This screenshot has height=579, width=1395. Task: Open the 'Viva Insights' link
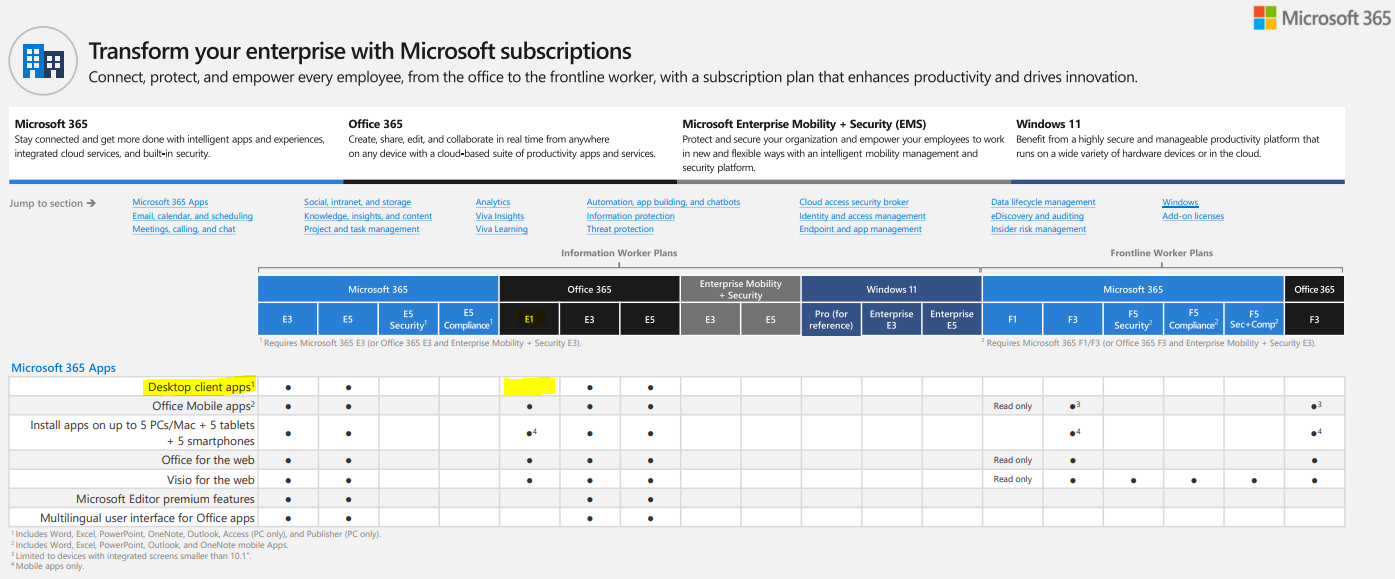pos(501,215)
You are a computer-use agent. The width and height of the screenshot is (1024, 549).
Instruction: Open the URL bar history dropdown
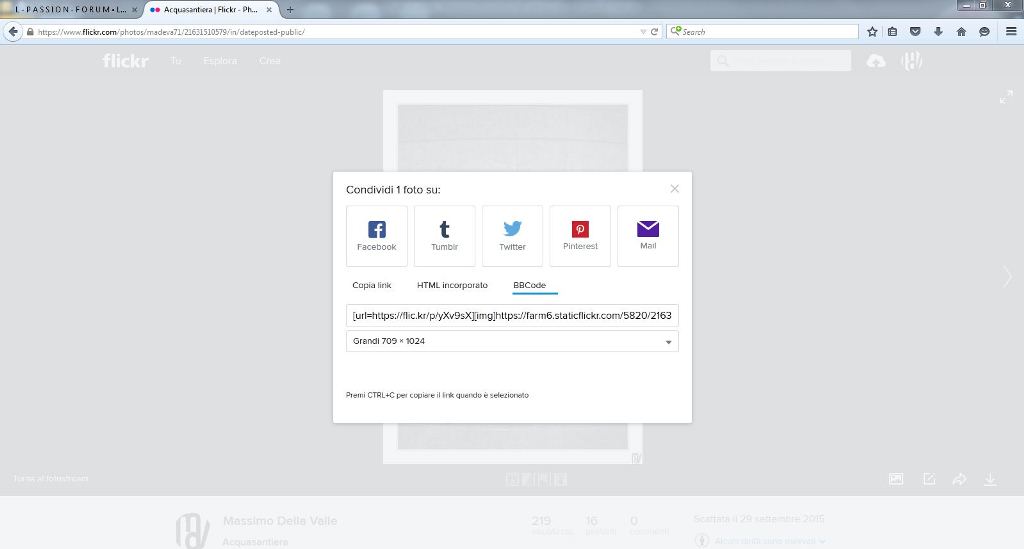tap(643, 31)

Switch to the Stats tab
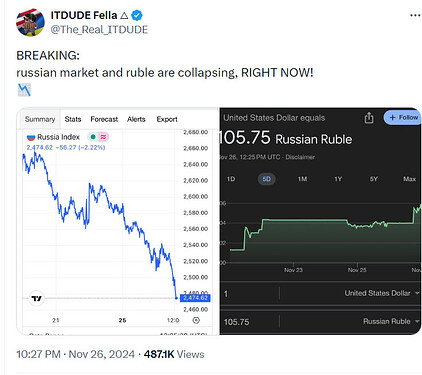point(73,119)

*****

INSTRUCTIONS TO FOLLOW: Retype the records exactly, but skip the pictures.

SOLUTION BELOW:
This screenshot has height=579, width=1395. Task: Open the 'Viva Insights' link
pos(501,215)
You are a computer-use agent. The width and height of the screenshot is (1024, 549).
Instruction: Open the URL bar history dropdown
tap(643, 31)

Switch to the Stats tab
point(73,119)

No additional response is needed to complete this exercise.